Oggi il Sindaco ha dato mandato ai suoi legali di verificare se sussistano gli estremi per una querela per diffamazione, per le espressioni lesive della sua reputazione, recentemente riprese anche dagli organi di stampa. Sui rilievi di ordine politico precisa: “Ho sempre interpretato il ruolo del Sindaco come quello di chi deve fare sintesi tra le diverse sensibilità della maggioranza che lo ha indicato e sostenuto e con cui ha condiviso il programma elettorale e amministrativo. Con questo spirito ho orientato le mie scelte, compresa la decisione di azzerare la Giunta comunale al termine delle interlocuzioni con il tavolo politico di maggioranza. Due forze politiche, Oristano al Centro e i Riformatori, avevano chiesto l’azzeramento, mentre gli altri partiti avevano espresso una posizione differente. La mia sintesi è stata proprio quella dell’azzeramento, chiedendo poi alle forze politiche di indicare una rosa di nomi per la ricomposizione dell’esecutivo. L’unico partito che non ha presentato alcuna proposta è stato proprio Oristano al Centro, che pure era stato tra i primi a chiedere l’azzeramento. Questo è il primo elemento politico che mi induce a pensare che dietro quella richiesta ci fosse un disegno preciso, con l’obiettivo finale di arrivare alle elezioni anticipate, cercando di recuperare una verginità politica davanti alla città. Il secondo elemento riguarda le accuse lanciate indistintamente contro tutti da chi, allo stesso tempo, rivendica di essere stato il vero motore dell’azione amministrativa in questi anni”.

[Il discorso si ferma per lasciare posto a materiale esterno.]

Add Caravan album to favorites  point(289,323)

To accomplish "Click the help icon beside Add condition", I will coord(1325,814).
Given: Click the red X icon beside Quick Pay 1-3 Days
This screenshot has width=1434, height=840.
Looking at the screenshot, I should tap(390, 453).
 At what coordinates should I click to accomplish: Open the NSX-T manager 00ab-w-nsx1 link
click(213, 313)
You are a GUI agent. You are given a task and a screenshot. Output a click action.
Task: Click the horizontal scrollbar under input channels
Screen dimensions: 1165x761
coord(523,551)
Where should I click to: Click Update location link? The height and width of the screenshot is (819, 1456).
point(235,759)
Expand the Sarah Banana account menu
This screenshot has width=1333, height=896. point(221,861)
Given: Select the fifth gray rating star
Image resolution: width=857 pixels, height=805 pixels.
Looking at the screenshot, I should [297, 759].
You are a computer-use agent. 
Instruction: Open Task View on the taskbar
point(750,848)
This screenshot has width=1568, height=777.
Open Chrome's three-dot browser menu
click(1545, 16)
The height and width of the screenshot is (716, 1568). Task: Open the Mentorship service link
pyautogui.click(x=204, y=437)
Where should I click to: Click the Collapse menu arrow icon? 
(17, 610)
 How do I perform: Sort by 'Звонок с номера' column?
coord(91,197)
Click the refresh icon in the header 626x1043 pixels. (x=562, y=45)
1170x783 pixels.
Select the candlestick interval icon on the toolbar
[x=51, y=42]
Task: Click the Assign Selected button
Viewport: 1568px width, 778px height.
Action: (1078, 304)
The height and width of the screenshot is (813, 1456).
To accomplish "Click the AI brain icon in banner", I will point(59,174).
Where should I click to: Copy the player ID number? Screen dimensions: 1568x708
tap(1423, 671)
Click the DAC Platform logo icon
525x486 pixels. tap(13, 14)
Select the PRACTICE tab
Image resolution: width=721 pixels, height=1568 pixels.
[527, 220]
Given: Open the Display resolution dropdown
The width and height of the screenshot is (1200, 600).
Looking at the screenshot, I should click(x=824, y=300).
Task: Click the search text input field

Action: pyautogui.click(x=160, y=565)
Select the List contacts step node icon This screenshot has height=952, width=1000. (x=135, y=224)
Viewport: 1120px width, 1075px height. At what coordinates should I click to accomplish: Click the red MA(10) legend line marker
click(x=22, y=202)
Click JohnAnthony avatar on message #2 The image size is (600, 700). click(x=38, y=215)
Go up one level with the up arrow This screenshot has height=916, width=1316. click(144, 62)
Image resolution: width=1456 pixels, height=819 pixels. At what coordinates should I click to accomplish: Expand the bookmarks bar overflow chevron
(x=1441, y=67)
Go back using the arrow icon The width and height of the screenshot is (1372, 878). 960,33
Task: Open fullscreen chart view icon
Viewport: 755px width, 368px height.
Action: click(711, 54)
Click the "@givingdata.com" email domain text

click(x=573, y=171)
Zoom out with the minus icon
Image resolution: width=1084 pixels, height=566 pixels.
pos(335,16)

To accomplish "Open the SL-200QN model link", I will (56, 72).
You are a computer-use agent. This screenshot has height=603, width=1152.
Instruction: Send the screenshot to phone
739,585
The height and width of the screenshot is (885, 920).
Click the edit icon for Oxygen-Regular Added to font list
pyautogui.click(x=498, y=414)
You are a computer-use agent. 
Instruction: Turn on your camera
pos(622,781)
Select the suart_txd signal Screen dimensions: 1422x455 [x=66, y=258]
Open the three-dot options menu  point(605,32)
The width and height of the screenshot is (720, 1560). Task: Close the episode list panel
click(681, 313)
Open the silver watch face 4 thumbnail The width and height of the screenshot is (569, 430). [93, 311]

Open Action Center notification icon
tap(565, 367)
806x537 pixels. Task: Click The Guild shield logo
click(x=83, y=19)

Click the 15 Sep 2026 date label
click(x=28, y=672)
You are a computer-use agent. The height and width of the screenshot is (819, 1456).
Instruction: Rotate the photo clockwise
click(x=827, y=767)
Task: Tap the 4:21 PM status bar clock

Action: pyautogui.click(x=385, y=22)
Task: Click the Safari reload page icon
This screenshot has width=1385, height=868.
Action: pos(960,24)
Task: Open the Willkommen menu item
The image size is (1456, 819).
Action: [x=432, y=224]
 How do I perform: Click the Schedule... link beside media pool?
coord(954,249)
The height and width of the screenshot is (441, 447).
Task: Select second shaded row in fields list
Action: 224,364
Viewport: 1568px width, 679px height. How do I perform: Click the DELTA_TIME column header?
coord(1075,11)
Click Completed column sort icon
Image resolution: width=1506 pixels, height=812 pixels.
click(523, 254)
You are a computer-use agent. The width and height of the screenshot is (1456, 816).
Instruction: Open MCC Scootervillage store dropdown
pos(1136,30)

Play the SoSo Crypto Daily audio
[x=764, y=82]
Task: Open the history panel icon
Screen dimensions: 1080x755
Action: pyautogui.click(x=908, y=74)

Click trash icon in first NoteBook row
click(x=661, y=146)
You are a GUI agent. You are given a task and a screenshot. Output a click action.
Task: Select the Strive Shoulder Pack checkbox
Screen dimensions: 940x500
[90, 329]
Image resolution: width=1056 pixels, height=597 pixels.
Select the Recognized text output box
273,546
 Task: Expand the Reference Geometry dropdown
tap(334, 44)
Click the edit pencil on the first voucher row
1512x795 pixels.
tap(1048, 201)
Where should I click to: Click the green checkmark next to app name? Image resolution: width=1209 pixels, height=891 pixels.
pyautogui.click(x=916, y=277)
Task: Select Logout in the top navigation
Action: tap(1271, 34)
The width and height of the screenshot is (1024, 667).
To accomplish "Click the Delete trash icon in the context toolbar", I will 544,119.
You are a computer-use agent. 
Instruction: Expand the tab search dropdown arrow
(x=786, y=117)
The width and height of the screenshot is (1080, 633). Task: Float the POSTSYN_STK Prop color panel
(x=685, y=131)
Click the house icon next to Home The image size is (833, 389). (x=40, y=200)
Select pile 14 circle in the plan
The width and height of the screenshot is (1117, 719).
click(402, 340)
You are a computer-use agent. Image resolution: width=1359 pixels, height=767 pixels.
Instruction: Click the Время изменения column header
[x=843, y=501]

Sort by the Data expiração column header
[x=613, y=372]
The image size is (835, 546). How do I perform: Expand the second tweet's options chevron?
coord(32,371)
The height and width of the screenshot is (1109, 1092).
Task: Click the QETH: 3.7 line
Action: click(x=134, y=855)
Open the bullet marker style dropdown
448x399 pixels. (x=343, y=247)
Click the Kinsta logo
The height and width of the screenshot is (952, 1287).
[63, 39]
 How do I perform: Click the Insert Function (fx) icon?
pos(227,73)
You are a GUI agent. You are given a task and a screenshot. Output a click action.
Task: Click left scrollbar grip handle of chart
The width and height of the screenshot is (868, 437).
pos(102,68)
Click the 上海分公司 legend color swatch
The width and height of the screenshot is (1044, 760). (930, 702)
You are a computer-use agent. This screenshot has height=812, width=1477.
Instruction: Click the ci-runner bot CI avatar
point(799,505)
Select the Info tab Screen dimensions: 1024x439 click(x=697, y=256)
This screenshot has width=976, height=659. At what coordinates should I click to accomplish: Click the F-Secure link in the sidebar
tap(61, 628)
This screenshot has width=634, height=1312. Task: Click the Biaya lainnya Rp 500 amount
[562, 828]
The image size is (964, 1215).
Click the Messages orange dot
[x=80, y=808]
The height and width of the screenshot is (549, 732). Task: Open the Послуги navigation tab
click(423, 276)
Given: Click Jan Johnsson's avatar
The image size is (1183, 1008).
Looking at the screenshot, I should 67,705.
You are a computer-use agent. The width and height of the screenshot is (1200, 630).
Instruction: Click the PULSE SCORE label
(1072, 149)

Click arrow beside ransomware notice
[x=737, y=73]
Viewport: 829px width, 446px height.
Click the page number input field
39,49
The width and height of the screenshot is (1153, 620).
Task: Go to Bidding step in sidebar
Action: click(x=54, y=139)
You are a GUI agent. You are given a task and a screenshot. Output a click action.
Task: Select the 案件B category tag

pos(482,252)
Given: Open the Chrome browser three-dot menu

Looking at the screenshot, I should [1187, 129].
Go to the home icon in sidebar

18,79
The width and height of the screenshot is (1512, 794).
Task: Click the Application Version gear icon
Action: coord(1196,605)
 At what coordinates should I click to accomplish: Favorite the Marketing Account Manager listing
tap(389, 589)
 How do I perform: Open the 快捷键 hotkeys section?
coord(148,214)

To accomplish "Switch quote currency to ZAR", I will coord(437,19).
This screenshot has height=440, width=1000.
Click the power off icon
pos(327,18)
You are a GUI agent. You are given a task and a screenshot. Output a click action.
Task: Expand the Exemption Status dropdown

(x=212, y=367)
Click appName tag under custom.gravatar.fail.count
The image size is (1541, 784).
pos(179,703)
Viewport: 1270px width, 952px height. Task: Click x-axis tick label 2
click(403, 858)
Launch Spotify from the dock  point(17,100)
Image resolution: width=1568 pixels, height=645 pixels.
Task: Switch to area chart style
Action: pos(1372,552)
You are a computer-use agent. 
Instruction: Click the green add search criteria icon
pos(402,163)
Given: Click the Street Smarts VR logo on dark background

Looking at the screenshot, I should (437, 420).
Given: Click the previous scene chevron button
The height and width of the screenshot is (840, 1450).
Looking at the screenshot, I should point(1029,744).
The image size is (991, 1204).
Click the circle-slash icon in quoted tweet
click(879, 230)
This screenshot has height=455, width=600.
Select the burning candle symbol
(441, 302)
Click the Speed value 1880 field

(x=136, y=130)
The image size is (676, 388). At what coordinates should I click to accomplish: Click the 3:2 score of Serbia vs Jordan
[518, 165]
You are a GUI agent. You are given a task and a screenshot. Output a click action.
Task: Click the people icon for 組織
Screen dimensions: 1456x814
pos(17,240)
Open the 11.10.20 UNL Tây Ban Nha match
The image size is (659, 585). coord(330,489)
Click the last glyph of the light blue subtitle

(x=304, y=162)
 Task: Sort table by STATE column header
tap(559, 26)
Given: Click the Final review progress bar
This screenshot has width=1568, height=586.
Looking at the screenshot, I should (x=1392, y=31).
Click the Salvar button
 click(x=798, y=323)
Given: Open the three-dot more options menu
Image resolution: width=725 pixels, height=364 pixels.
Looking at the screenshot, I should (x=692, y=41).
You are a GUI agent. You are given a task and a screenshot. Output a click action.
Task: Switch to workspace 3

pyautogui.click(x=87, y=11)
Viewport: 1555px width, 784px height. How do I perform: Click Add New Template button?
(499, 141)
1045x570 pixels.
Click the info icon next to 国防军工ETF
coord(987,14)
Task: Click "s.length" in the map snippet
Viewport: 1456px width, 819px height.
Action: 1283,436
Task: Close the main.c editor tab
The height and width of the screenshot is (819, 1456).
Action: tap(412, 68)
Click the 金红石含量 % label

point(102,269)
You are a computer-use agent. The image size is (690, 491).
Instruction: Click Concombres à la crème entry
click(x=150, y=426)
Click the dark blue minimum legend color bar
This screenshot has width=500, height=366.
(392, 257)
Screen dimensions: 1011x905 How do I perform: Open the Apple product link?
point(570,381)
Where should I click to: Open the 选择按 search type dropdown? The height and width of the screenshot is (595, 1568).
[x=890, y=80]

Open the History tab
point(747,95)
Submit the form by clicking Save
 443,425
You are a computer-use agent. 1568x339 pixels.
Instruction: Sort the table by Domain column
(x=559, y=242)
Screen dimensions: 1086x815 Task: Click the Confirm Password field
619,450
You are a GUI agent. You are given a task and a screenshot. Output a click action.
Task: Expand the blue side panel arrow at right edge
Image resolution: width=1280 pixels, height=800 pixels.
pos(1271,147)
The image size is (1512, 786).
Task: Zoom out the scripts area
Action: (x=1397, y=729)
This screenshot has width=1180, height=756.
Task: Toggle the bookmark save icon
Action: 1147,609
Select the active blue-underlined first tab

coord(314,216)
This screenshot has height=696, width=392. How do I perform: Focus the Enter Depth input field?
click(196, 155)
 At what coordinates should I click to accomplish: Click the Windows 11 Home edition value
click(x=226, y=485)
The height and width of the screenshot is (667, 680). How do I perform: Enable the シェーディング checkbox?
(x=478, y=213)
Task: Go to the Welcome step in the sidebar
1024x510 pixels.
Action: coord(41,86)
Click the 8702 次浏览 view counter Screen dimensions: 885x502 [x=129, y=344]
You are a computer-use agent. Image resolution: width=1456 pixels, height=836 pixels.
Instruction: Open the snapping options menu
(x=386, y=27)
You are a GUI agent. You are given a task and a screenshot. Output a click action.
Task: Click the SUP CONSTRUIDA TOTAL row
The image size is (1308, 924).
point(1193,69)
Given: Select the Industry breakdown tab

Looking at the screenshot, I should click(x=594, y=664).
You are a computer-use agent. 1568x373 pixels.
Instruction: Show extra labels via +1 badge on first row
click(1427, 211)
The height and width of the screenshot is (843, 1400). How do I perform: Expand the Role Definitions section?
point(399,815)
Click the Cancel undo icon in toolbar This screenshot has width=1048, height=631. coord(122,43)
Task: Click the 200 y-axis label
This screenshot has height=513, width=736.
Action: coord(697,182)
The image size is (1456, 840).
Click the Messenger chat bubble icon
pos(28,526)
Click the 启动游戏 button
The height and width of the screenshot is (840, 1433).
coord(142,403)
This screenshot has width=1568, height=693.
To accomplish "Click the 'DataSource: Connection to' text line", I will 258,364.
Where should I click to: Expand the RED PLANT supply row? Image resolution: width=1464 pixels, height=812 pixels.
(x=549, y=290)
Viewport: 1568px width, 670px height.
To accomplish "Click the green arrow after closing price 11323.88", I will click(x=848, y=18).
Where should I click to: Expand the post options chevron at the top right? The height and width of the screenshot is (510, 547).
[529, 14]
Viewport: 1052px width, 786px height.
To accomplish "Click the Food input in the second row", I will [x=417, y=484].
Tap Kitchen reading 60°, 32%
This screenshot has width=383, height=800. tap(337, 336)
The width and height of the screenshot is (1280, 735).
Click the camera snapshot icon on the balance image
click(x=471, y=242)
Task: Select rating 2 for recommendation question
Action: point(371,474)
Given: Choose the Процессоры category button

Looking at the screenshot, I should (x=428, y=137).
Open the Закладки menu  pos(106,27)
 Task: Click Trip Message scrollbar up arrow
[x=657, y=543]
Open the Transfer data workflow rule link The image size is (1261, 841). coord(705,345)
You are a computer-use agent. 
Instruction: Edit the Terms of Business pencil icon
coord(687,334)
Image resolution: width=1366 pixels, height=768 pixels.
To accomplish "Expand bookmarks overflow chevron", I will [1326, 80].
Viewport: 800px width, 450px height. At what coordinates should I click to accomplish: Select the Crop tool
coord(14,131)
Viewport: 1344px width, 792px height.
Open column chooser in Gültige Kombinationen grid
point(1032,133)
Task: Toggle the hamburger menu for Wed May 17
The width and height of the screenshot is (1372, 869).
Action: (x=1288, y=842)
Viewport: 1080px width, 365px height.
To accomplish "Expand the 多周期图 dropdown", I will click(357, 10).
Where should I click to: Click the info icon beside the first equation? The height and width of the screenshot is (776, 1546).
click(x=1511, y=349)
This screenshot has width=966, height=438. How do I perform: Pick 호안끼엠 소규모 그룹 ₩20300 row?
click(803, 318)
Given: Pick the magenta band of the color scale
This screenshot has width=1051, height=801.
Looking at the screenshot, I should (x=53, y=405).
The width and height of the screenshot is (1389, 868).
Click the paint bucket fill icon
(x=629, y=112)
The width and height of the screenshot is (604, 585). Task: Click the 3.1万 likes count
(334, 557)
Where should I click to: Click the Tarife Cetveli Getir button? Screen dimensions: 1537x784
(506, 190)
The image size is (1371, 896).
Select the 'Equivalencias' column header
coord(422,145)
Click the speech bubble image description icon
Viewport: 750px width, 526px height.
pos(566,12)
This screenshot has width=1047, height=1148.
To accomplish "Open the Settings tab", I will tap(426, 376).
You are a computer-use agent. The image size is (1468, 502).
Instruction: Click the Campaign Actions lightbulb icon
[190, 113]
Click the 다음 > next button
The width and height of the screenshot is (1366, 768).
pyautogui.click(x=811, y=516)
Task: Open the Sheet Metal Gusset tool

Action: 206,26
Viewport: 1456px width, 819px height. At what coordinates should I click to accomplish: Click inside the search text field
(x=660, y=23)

“La posizione dell’assessore Ivano Cuccu – al quale continuo a riconoscere impegno e dedizione nel lavoro svolto – con il tempo è diventata politicamente insostenibile all’interno della maggioranza. Quando tre forze politiche ne hanno chiesto la sostituzione è stato evidente che non sussistevano più le condizioni per la sua permanenza nell’incarico. Colpisce che chi, come lui, in precedenti occasioni, aveva sollecitato altri assessori a dimettersi per senso di responsabilità e dignità istituzionale, questa volta abbia invece espresso l’esigenza di una continuità, in dissonanza con le posizioni assunte in passato. Successivamente, all’indomani della formazione del nuovo esecutivo, sono state rilasciate dichiarazioni su presunte richieste ricevute da consiglieri e assessori. Se si trattava di richieste illecite, era doveroso denunciarle immediatamente. Se invece non lo erano, non si comprendono accuse o allusioni che lasciano intendere l’esistenza di zone d’ombra. Chi ricopre incarichi pubblici ha il dovere, prima ancora che il diritto, di segnalare alle autorità competenti eventuali comportamenti scorretti o illegali. Per Oristano al Centro la maggioranza sarebbe stata mossa esclusivamente da interessi personali. Anche in questo caso invito alla chiarezza: se ci sono accuse, si facciano nomi e cognomi e si circostanzino i fatti. Non si possono lanciare insinuazioni nel vuoto. Le affermazioni si sostengono con elementi concreti”.

“Relativamente alla scelta di procedere alla sostituzione di Ivano Cuccu e Carmen Murru –conclude il Sindaco Sanna – ribadisco quanto ho già espresso nei giorni scorsi: a entrambi va il mio sincero ringraziamento per l’impegno, la competenza e i risultati ottenuti. La decisione non è legata al lavoro svolto, che riconosco e apprezzo, ma esclusivamente alla necessità di ricomporre un quadro politico più solido e funzionale al prosieguo dell’azione amministrativa. Aggiungo che evidentemente la dismissione di un incarico pubblico può ingenerare frizioni e risentimenti, ma nessuno di noi è eterno”.